● **PROBLEM**
Using the passage on the life history of O. kinneburi below, state whether each statement agrees with it: 1. Adults are found under stones, rocks, and logs close to streams. 2. The breeding season lasts from mid-May to mid-June. 3. A clutch can contain as many as 30 eggs. Answer yes or no for each, quoting the deciding words of the passage.

● **READING PASSAGE**
_ _ _ _ _
Life History, Abundance, Activity, and Special Behaviors
Little is known about non-breeding adult O. kinneburi except that they inhabit well-forested cool, humid mountainous areas. Adults are found under stones, rocks, and logs on the forest floor away from streams. They are locally abundant, but have a limited range (Yoshikawa et. al. 2013).

The breeding season runs from mid-May to mid-June, when adults arrive at breeding sites near flowing headstreams, which may be underground on the upper parts of the mountains. They attach egg sacs to the undersides of rocks with gelatinous stalks up to 20 mm in length in cold streams of 6 – 9oC. The egg sacs have a transparent tough, but elastic, outer layer, are cylindrical or spindle in shape with eggs arranged in one or two rows respectively. Eggs are large (4.7 – 5.9 mm diameter) and white or yellow-white in color. Clutch size ranges from 2 – 25 (Yoshikawa et. al. 2013).
_ _ _ _ _
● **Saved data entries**
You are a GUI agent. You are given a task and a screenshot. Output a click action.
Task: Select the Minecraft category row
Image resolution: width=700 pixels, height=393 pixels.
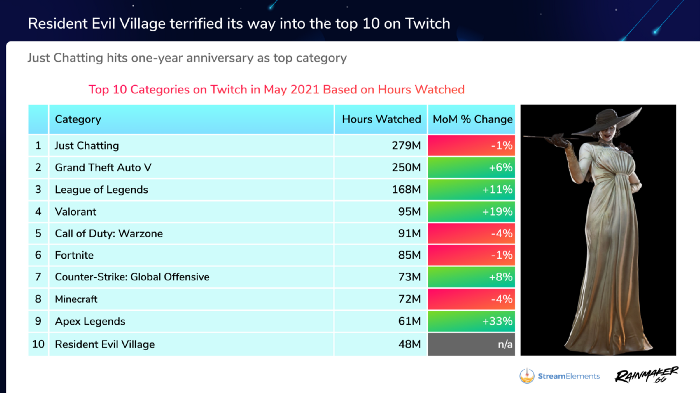[x=271, y=299]
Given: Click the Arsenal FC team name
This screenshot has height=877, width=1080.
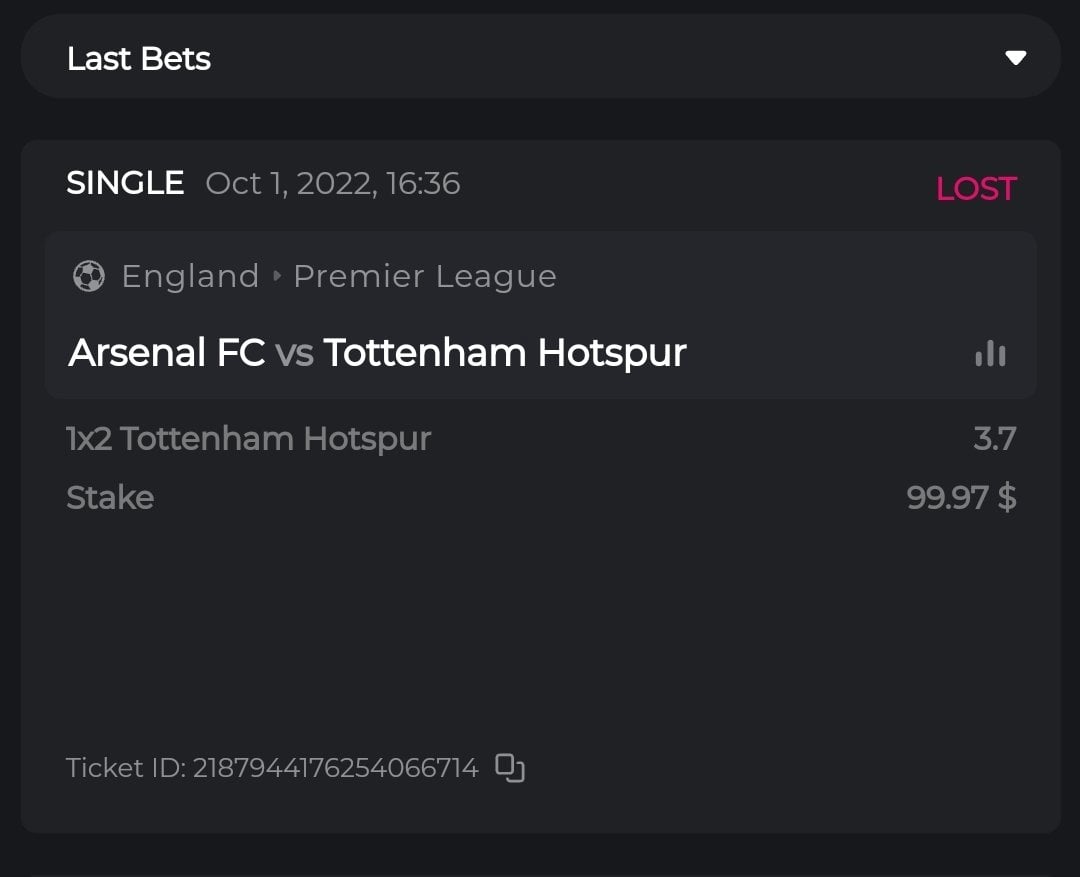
_ _ _ _ _
● **WORKED SOLUTION**
1. No: "Adults are found under stones, rocks, and logs on the forest floor away from streams."
2. Yes: "The breeding season runs from mid-May to mid-June"
3. No: "Clutch size ranges from 2 – 25"